Dataset excerpts:
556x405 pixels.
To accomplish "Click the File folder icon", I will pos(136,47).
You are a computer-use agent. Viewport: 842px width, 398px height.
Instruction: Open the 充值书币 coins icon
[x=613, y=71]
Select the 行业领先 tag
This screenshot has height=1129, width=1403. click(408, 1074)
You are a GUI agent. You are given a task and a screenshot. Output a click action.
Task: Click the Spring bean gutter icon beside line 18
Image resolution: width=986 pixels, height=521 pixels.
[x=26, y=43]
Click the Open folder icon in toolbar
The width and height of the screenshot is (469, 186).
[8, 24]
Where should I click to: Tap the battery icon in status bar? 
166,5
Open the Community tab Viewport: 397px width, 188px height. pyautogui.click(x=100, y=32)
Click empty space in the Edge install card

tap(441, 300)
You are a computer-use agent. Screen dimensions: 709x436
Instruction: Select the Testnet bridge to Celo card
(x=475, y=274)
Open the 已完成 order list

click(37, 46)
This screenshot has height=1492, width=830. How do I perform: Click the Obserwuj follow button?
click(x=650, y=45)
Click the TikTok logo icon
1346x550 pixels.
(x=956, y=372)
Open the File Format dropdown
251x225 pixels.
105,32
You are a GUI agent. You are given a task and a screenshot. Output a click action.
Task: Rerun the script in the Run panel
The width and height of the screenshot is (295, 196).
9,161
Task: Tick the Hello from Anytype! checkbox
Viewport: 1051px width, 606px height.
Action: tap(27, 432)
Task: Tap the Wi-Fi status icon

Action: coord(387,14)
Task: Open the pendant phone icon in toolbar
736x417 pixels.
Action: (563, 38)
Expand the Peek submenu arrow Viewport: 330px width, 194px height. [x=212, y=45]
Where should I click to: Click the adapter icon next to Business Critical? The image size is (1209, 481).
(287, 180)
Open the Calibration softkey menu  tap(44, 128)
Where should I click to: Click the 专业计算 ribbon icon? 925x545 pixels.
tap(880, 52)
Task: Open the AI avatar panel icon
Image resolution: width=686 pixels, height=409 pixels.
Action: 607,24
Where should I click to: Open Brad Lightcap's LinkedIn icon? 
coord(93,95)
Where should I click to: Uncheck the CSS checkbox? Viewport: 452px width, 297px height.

▸ THE PROBLEM
All of the entries need to be reproduced exactly; please write them out.

▸ REPLY
556x405 pixels.
To accomplish "Click the File folder icon", I will pos(136,47).
You are a computer-use agent. Viewport: 842px width, 398px height.
Instruction: Open the 充值书币 coins icon
[x=613, y=71]
Select the 行业领先 tag
This screenshot has height=1129, width=1403. click(408, 1074)
You are a GUI agent. You are given a task and a screenshot. Output a click action.
Task: Click the Spring bean gutter icon beside line 18
Image resolution: width=986 pixels, height=521 pixels.
[x=26, y=43]
Click the Open folder icon in toolbar
The width and height of the screenshot is (469, 186).
[8, 24]
Where should I click to: Tap the battery icon in status bar? 
166,5
Open the Community tab Viewport: 397px width, 188px height. pyautogui.click(x=100, y=32)
Click empty space in the Edge install card

tap(441, 300)
You are a computer-use agent. Screen dimensions: 709x436
Instruction: Select the Testnet bridge to Celo card
(x=475, y=274)
Open the 已完成 order list

click(37, 46)
This screenshot has height=1492, width=830. How do I perform: Click the Obserwuj follow button?
click(x=650, y=45)
Click the TikTok logo icon
1346x550 pixels.
(x=956, y=372)
Open the File Format dropdown
251x225 pixels.
105,32
You are a GUI agent. You are given a task and a screenshot. Output a click action.
Task: Rerun the script in the Run panel
The width and height of the screenshot is (295, 196).
9,161
Task: Tick the Hello from Anytype! checkbox
Viewport: 1051px width, 606px height.
Action: tap(27, 432)
Task: Tap the Wi-Fi status icon

Action: coord(387,14)
Task: Open the pendant phone icon in toolbar
736x417 pixels.
Action: (563, 38)
Expand the Peek submenu arrow Viewport: 330px width, 194px height. [x=212, y=45]
Where should I click to: Click the adapter icon next to Business Critical? The image size is (1209, 481).
(287, 180)
Open the Calibration softkey menu  tap(44, 128)
Where should I click to: Click the 专业计算 ribbon icon? 925x545 pixels.
tap(880, 52)
Task: Open the AI avatar panel icon
Image resolution: width=686 pixels, height=409 pixels.
Action: 607,24
Where should I click to: Open Brad Lightcap's LinkedIn icon? 
coord(93,95)
Where should I click to: Uncheck the CSS checkbox? Viewport: 452px width, 297px height.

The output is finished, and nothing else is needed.